_Records to process_

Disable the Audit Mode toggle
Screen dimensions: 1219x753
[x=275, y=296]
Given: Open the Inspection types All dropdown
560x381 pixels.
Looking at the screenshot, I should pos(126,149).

_What is being asked_
All of the material is to be duplicated exactly.

_Written response_
Disable the Audit Mode toggle
Screen dimensions: 1219x753
[x=275, y=296]
Given: Open the Inspection types All dropdown
560x381 pixels.
Looking at the screenshot, I should pos(126,149).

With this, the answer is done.